Luckily for me, Trikafta allowed me to do that. I was healthy enough to go into an office. Without that medicine, I would have still had to look for a job that was flexible and able to be done from home when I graduated college this past May. Those who don’t get a life-changing medicine aren’t so lucky.
The Path Forward
New acceptance for working from home took hold when the conditions affected everyone. Rarely were home-office exceptions made before COVID. (Experts have described a work-from-home “stigma” prior to the pandemic.) Remote work for someone with a disability—someone like myself, or someone with extreme anxiety, for instance—is crucial. Anecdotally, I know people who cannot operate effectively in an office for 40 hours a week due to mental illness. They are incredibly smart and competent, but in order to work from home they had to prove themselves.
We should have been working from home a long time ago. We should have long ago considered adapting the work week from a strict 9-to-5, five-days-a-week schedule, not only for those of us with disabilities, but for everyone. (Especially for working mothers, who often need to choose between keeping their job and giving up much-needed recovery and bonding time after having a child.)
Everyone deserves to work a full-time job if they want. We cannot judge people’s worth and value and give them fewer opportunities based on their abilities or disabilities. We need to be adaptable. That means helping people get a home office set up, giving them a computer, monitor, mouse, and even an office chair that allows them to be comfortable and able to work.

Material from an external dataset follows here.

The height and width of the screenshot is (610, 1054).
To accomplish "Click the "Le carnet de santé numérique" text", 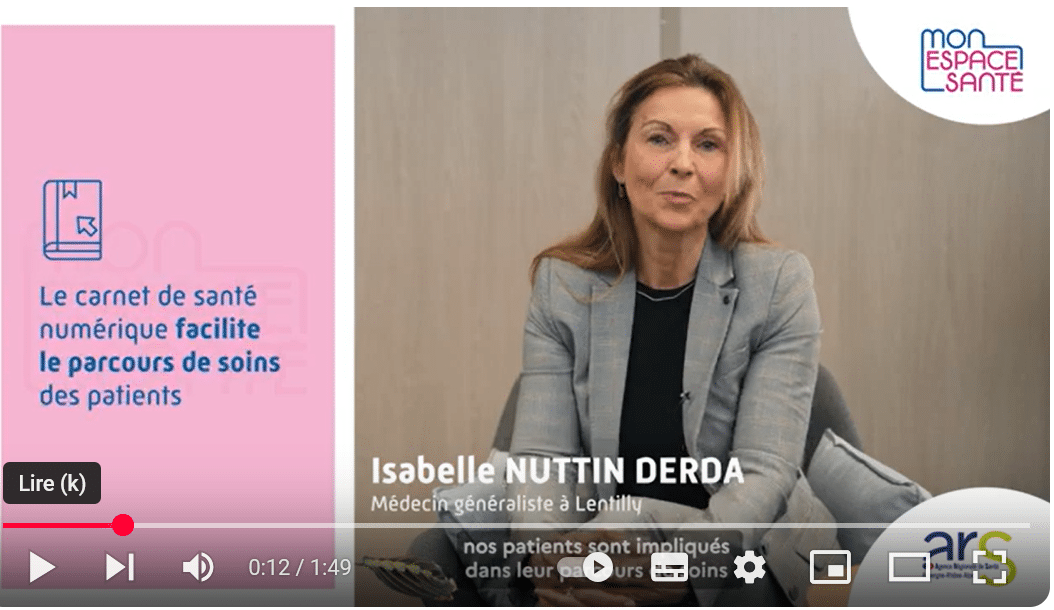I will [x=149, y=313].
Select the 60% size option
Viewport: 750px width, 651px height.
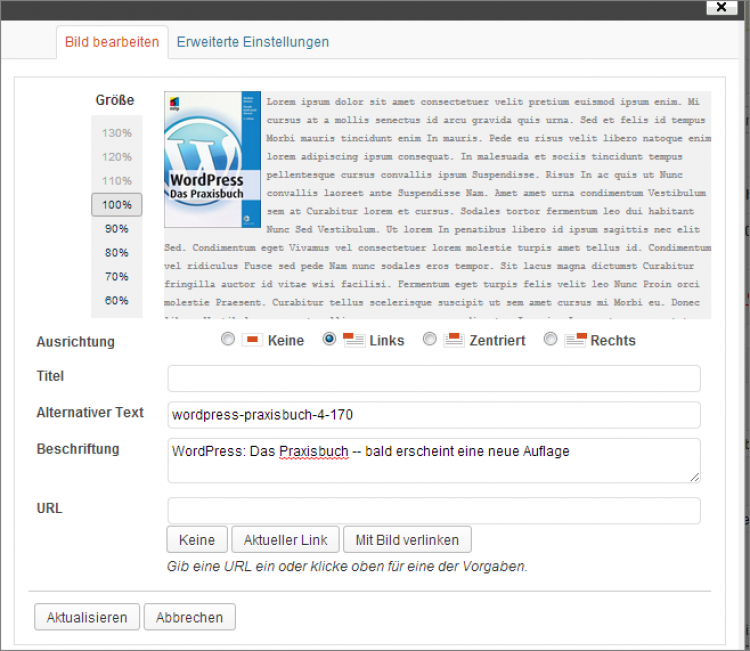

Of course, life isn’t all about work, and yet we’ve made it about that. Our society tells us: If you can’t work, that’s your fault and you need to figure it out. I hope, after the pandemic is over, employers maintain this flexibility and allow people to work from home more than they have. I hope more people can start new jobs from home. Because people with disabilities, growing families, or dimensions to their lives that make a traditional 40-hour schedule untenable still want to work. The world just has to let them.